Ok, dopo un acceso dibattito siamo arrivati alla conclusione: la carne rossa si può mangiare, purché non se ne faccia abuso. Su questo tutti (o quasi) d'accordo; ma siamo sicuri di saperla scegliere bene? Gian Pietro Damini, macellaio da 4 generazioni che ad Arzignano (Vicenza) gestisce insieme al fratello chef Giorgio la prima macelleria con cucina premiata con una stella Michelin, ha rivelato 6 dritte al "Corriere della Sera".

1. Il contatto umano
Si parte dalla persona che vende la carne, il macellaio, che deve essere di fiducia. Quali domande fare? Quali sono i segnali per riconoscere se è uno di cui fidarsi? "Parlandoci si capisce se ha uno o più allevamenti di riferimento, meglio in Italia, dove acquista la carne e come questi trattano gli animali, che devono essere rispettati e non stressati anche nell’alimentazione". Capire l’origine di ciò che mettiamo nel piatto è infatti il modo più semplice per sapere cosa mangiamo.

2. La scelta del taglio
"Se il macellaio non usa tagli di anteriore abbandonatelo. Infatti, le fettine di coscia vanno benissimo, ma è importante scegliere non solo i tagli più pregiati come il filetto. I tagli buoni non sono solo quelli costosi. E il macellaio deve saper educare e informare il cliente. Sono ottime le polpette, l’hamburger, i tagli da bollito misto che sono 7 – cappel del prete di manzo, guanciale, lingua, doppione, coda, cotechino, testina e gallina – ma potete usarne anche di meno. Tagli che io non chiamo poveri perché costano meno: sono perfetti per l'uso che se ne fa. Per esempio per preparare una grigliata, oltre alla costata con o senza il filetto, potete acquistare anche tagli meno conosciuti, come il roastbeef alto", spiega Gian Pietro.

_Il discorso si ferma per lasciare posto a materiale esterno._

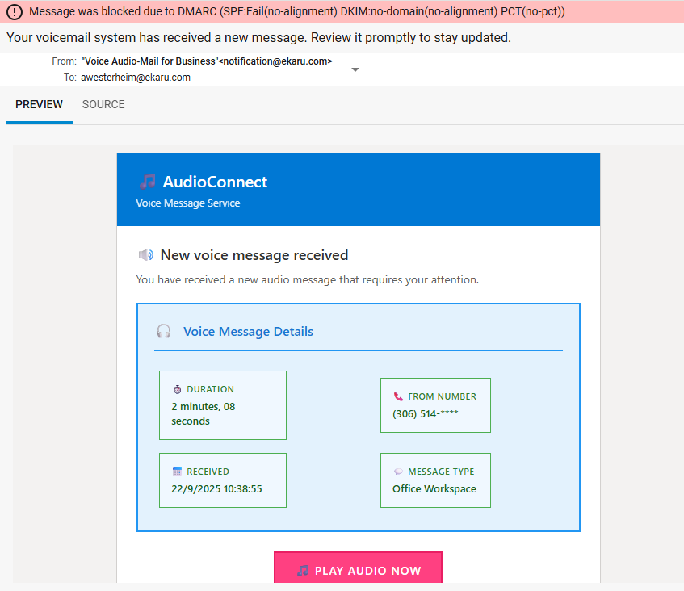Click the calendar icon next to Received
Image resolution: width=684 pixels, height=591 pixels.
[177, 472]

3. La carne deve profumare
"Il profumo della materia prima, così come quello del brodo, è fondamentale, indica qualità. Consiglio sempre di assaggiare la carne senza condimenti e avvicinarla al naso. Deve avere un profumo dolce. E non deve perdere acqua".

4. Occhio al colore
"Il bravo macellaio sa come mantenere la carne nel banco frigo. Guardate il colore della carne dietro la vetrina. Vi rendete conto subito se costicine di maiale, braciole, salsiccia, luganega, spiedini, ma anche i tagli teneri, come tagliata e filetto, hanno un bell'aspetto. La parte grassa inoltre non deve mai mancare". 

5. Cottura
Un modo veloce, ma anche sfizioso per cucinare la carne? Giorgo Damini suggerisce: "Il barbecue, ma consiglio di non effettuare tutta la cottura sulla griglia. Per esempio, io cuocio l’hamburger prima in forno e poi lo finisco sulla brace, dove prende solo il profumo, senza avere il retrogusto bruciato che non è sano".

6. Presentazione 
Un maniera diversa dal solito di accompagnare la carne è quella di accostarla a gelatine o salse che arricchiscono il gusto. "Mango, ananas e lampone sono un'ottima combinazione. Prendo ad esempio la mostarda mantovana o cremonese che si fa scaldando zucchero e frutto ben maturo".